WHAT IS NEEDED: Where in the material does the word "Courage" appear? Copy each line that has it.

AVAILABLE DATA:
========================================
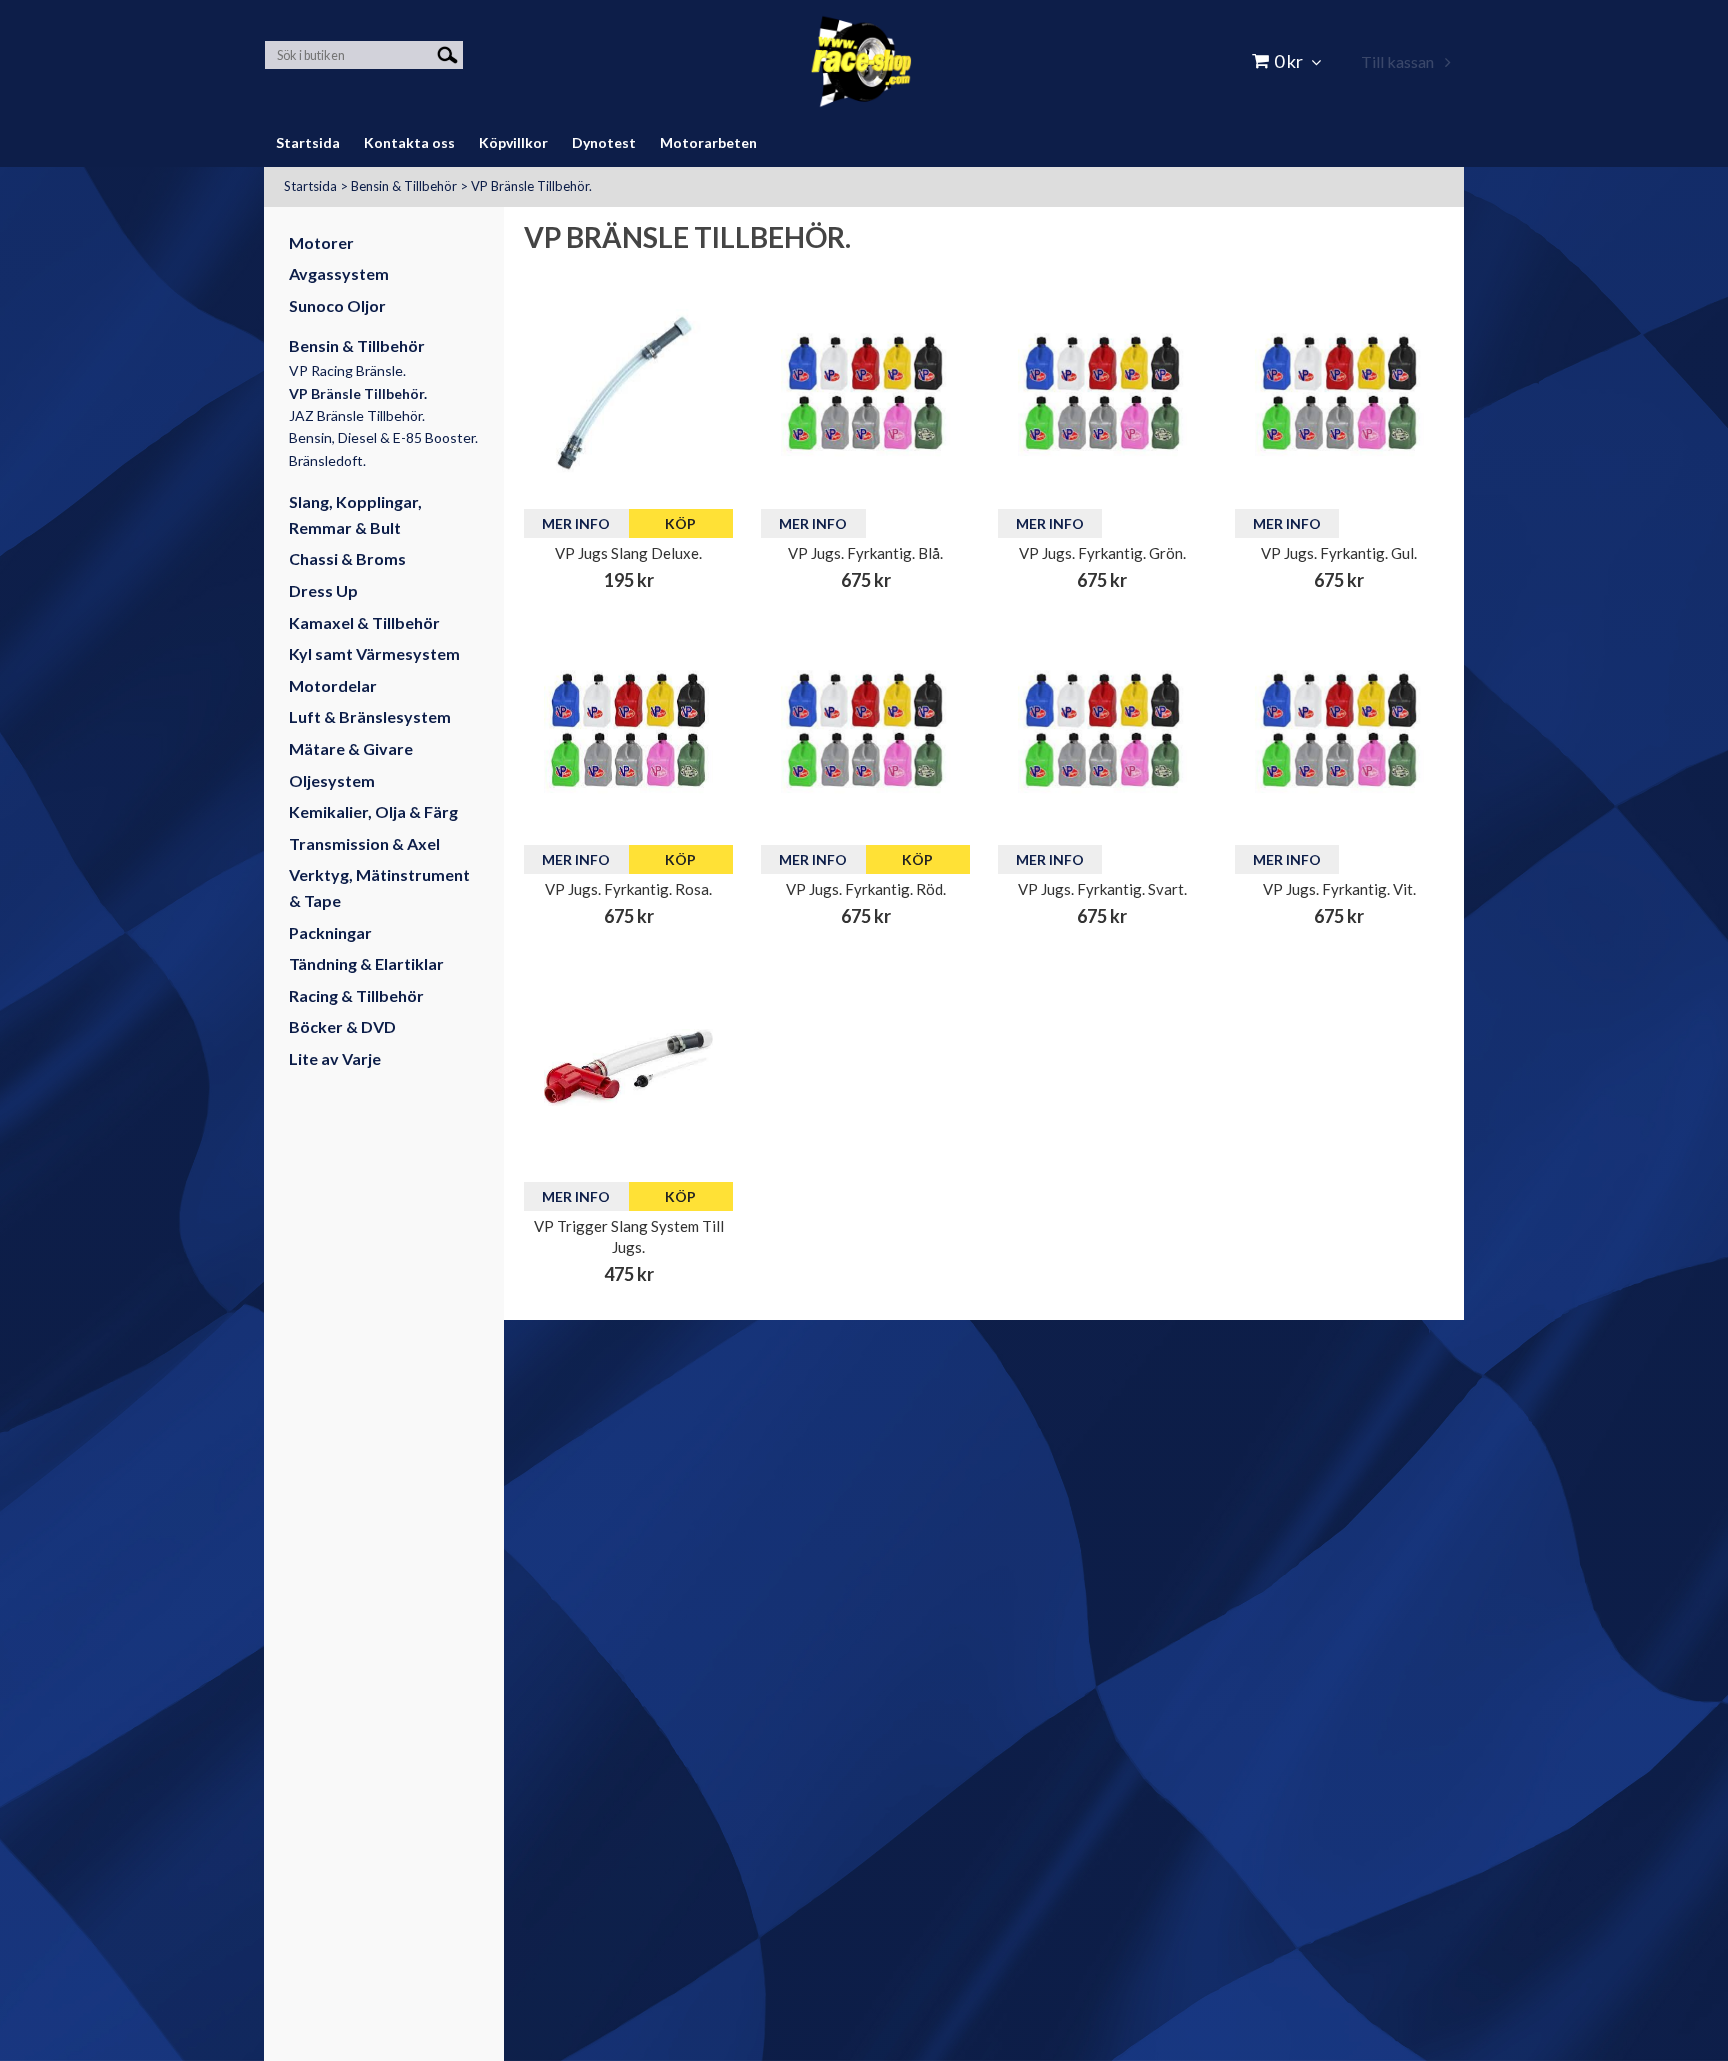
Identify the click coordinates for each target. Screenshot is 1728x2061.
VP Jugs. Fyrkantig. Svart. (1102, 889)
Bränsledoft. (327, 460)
========================================
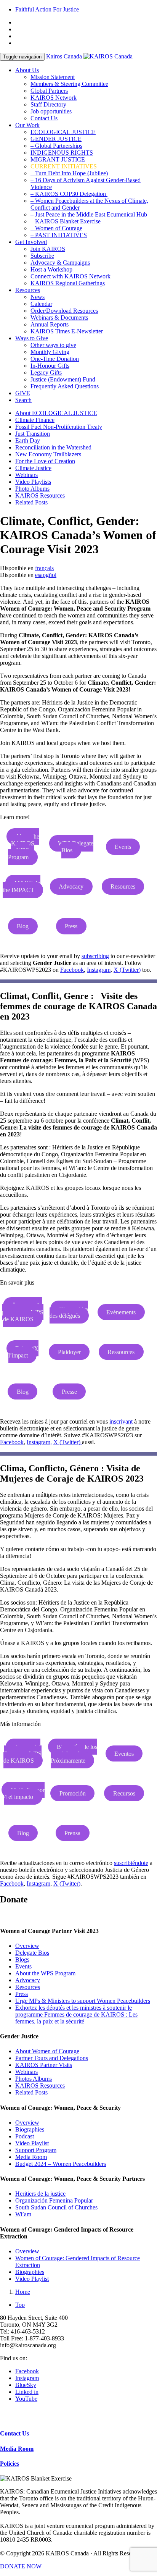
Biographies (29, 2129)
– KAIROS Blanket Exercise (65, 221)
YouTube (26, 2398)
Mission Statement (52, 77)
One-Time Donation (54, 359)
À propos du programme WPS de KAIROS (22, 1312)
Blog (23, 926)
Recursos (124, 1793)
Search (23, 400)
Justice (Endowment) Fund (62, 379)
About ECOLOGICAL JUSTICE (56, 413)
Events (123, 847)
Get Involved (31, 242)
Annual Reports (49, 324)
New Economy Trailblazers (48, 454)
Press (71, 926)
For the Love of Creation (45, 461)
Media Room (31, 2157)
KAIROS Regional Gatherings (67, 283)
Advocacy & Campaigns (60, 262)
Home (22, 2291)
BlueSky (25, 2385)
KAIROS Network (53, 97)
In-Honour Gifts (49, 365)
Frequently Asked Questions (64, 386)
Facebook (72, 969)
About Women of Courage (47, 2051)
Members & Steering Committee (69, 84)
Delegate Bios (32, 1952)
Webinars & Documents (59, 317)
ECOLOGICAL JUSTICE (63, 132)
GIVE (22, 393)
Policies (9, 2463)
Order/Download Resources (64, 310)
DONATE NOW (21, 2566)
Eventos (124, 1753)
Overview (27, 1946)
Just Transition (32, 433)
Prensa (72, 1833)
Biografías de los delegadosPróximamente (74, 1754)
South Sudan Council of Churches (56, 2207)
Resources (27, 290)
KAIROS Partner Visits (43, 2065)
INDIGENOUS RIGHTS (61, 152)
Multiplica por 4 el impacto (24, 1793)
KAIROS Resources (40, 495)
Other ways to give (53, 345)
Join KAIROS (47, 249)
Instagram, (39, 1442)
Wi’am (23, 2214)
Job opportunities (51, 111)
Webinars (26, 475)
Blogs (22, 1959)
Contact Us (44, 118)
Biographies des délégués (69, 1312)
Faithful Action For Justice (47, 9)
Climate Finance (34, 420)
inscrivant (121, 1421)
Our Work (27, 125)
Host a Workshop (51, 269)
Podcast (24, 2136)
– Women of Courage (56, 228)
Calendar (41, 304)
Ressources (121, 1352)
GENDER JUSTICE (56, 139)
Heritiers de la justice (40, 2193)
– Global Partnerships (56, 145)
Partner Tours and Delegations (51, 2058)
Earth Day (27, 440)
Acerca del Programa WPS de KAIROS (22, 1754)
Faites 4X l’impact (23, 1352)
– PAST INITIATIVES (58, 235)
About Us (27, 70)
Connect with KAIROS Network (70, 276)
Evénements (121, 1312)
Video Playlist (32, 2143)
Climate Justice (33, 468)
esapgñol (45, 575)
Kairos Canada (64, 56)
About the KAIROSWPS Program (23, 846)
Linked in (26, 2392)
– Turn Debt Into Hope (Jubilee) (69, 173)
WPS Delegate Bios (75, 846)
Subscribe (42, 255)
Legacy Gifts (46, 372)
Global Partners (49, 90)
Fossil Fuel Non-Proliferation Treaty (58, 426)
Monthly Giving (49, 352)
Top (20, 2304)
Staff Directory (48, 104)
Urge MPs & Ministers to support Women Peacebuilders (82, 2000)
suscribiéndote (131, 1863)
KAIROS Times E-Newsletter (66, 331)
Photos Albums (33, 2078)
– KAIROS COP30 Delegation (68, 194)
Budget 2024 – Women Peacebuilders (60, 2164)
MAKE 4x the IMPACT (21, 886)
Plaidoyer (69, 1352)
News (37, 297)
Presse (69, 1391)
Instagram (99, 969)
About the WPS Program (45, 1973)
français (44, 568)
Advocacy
========================================
RESPONSE AREA:
About Women of Courage (47, 2051)
– Women of Courage (56, 228)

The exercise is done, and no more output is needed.